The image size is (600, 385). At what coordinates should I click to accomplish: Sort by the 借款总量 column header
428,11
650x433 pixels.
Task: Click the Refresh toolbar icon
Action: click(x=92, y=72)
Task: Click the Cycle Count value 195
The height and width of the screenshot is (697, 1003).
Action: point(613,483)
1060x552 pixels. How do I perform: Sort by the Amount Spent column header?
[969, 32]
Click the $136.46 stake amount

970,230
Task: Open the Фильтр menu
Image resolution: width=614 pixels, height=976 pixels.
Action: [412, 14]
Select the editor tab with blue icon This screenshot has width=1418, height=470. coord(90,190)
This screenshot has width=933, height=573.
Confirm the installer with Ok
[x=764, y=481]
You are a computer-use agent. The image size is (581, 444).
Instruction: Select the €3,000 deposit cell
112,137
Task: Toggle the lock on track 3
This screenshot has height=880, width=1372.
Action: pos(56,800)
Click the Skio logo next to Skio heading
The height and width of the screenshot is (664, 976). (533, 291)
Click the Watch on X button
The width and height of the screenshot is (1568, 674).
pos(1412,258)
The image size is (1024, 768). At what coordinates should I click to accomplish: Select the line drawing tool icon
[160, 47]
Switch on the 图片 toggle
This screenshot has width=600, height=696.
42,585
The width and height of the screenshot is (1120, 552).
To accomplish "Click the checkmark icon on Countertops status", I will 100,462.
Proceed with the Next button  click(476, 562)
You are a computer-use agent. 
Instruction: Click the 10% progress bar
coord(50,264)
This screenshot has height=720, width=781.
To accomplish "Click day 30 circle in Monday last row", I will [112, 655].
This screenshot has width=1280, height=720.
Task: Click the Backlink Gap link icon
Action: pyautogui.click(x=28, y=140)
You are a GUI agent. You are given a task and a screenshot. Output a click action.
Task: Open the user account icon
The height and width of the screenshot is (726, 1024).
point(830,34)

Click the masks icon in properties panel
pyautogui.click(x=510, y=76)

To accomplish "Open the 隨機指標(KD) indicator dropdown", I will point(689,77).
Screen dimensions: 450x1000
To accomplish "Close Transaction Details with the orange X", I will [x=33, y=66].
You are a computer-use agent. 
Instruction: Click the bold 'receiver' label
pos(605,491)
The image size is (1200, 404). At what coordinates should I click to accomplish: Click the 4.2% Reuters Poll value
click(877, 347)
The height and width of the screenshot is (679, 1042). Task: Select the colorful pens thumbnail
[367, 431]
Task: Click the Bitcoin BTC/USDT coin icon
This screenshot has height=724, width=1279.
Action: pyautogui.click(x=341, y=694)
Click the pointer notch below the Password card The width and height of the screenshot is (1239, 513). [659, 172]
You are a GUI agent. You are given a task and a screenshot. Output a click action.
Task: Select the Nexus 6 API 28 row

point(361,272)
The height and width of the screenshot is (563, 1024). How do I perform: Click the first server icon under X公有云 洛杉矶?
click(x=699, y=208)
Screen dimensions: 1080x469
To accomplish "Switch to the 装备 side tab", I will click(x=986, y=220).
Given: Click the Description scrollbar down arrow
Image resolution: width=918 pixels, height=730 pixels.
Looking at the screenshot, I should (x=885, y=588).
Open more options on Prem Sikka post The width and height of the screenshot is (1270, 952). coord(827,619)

• Work to complete: Of the lines above, retype only those from the line containing "Select the editor" through the line containing "Click the Watch on X button", including both, exactly.

• Result of this task:
Select the editor tab with blue icon This screenshot has width=1418, height=470. coord(90,190)
This screenshot has width=933, height=573.
Confirm the installer with Ok
[x=764, y=481]
You are a computer-use agent. The image size is (581, 444).
Instruction: Select the €3,000 deposit cell
112,137
Task: Toggle the lock on track 3
This screenshot has height=880, width=1372.
Action: pos(56,800)
Click the Skio logo next to Skio heading
The height and width of the screenshot is (664, 976). (533, 291)
Click the Watch on X button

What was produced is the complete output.